Project Description PTSD-Diagnosis-XAI-Models is a comprehensive project aimed at developing machine learning models for detecting and diagnosing Post-Traumatic Stress Disorder (PTSD) using Explainable AI (XAI) techniques. The project focuses on addressing demographic imbalances through synthetic data generation and enhancing model transparency and performance. The project is organized into several key components, each contained within specific directories.
Subpopulation Filtering This module is responsible for filtering the dataset to create subpopulations based on demographic attributes such as age and gender. By isolating these subpopulations, we ensure that the data used for training and evaluation accurately reflects the diversity of the target population. This step is crucial for understanding the specific characteristics of different demographic groups and mitigating biases in the dataset.
Preprocessing Data The preprocessing data module handles the initial cleaning and preparation of the raw dataset. This involves standardizing text, removing inconsistencies, and extracting relevant features from the data. Preprocessing is a critical step to ensure that the data fed into the machine learning models is of high quality and suitable for analysis.

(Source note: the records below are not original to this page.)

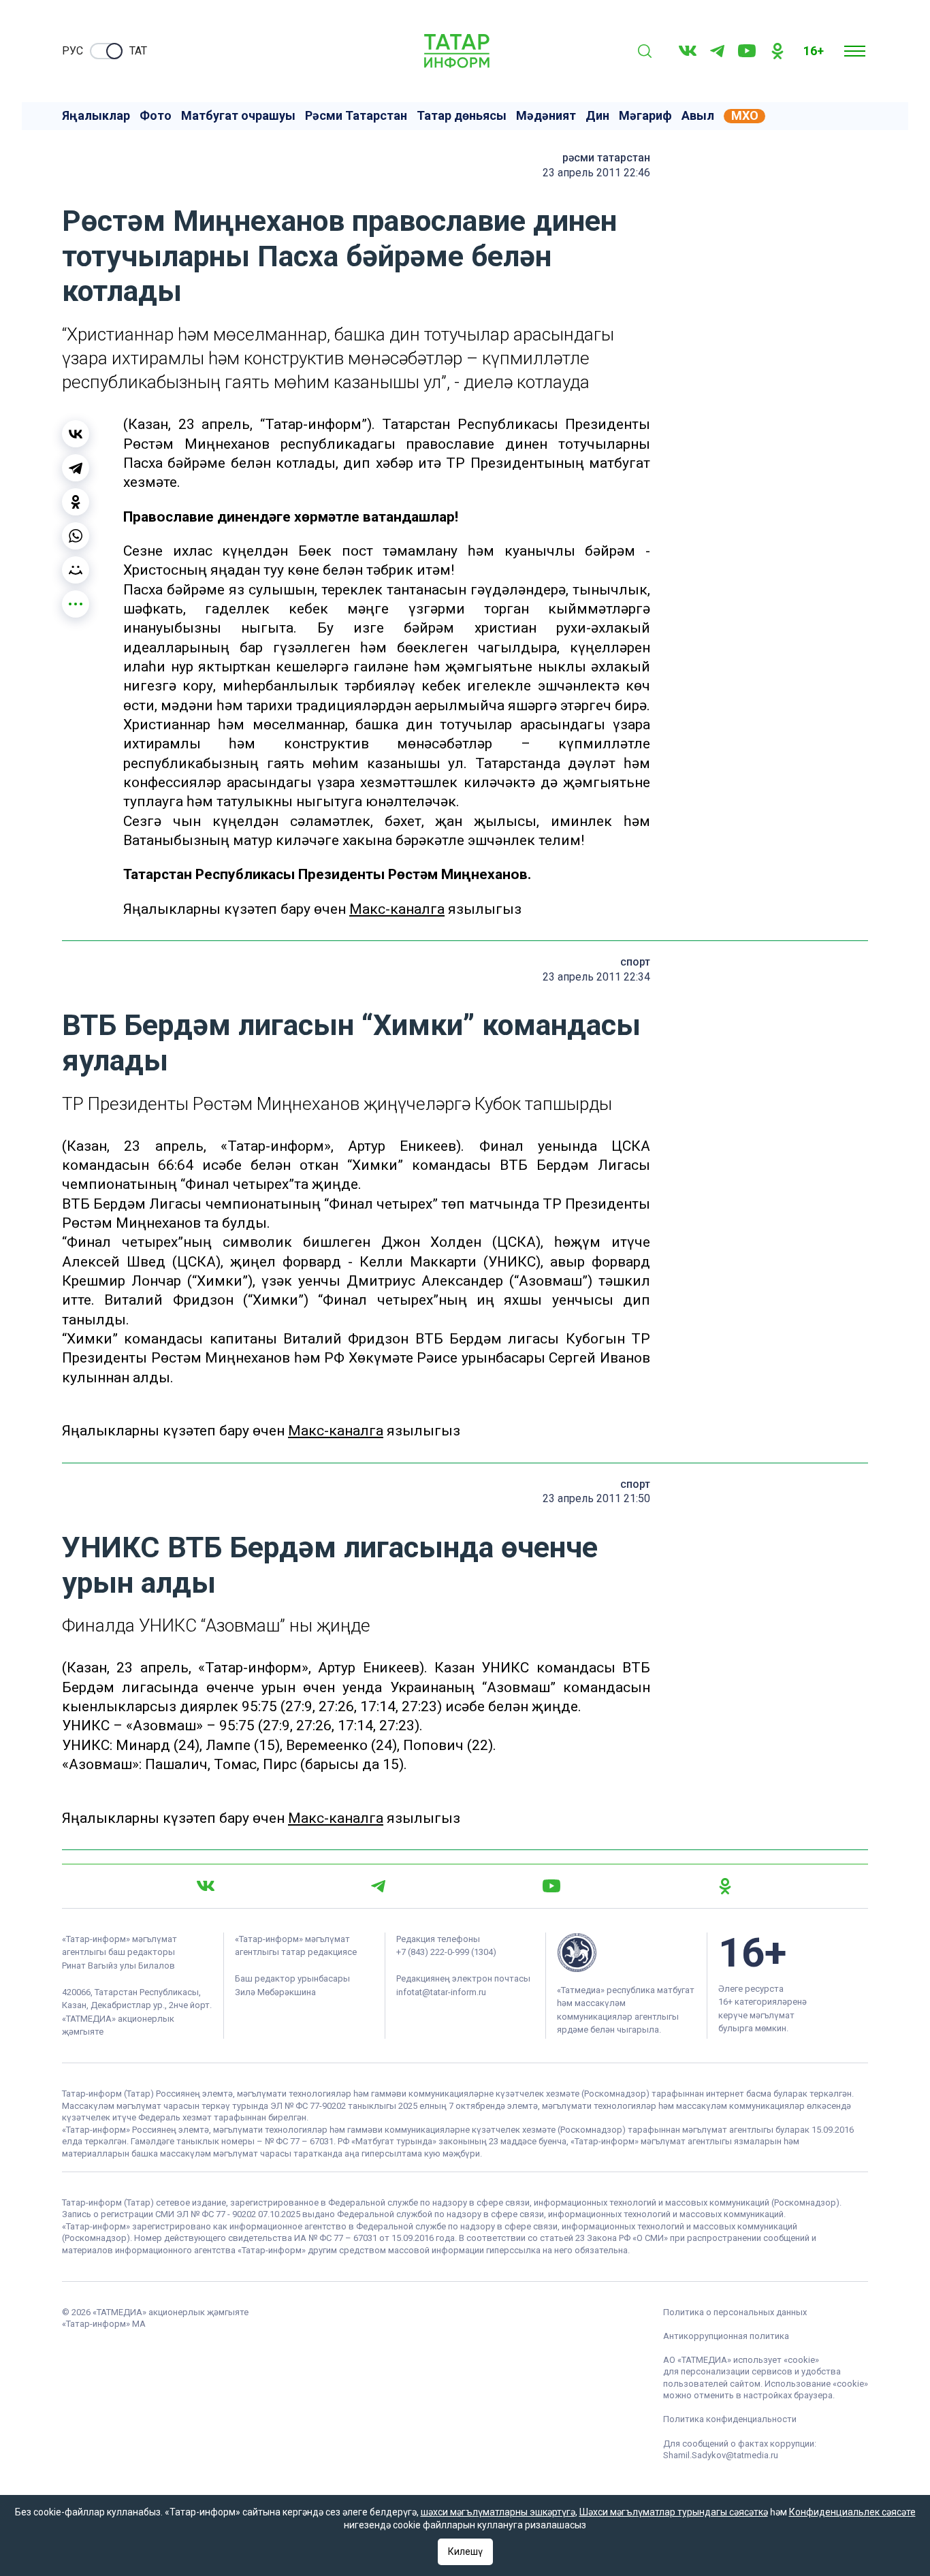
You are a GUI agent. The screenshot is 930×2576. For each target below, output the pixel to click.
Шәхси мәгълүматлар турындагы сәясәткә (673, 2512)
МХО (744, 116)
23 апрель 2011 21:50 (596, 1498)
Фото (156, 116)
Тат (138, 50)
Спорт (635, 961)
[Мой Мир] (75, 570)
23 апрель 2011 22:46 (596, 172)
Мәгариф (645, 116)
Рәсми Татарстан (356, 116)
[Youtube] (747, 50)
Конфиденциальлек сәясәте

Cymo The cymo directory includes tools and scripts from Exaia Technologies’ Cymo software, which is used for extracting and analyzing linguistic features from the dataset. Cymo provides advanced capabilities for feature extraction, enabling detailed analysis of the linguistic characteristics that distinguish PTSD-affected individuals from control groups.
Synthetic Data Generation This module focuses on generating synthetic data to balance the representation of underrepresented groups within the dataset. By using advanced generative models, synthetic data is created to enhance the demographic diversity of the training set, thereby improving the fairness and accuracy of the machine learning models.
Shallow ML Model The shallow-ml-model directory contains implementations of machine learning models with relatively simple architectures. These models serve as a baseline for comparison against more complex models. They are used to quickly test and validate various hypotheses and preprocessing steps, providing a foundation for further refinement.
Visualization The visualization module includes scripts and tools for creating visual representations of the data and the results of the analysis. This can include charts, graphs, and other visual aids that help in interpreting the performance of the models and the effectiveness of the synthetic data generation. Visualization is key for communicating findings and ensuring the transparency of the model’s decisions.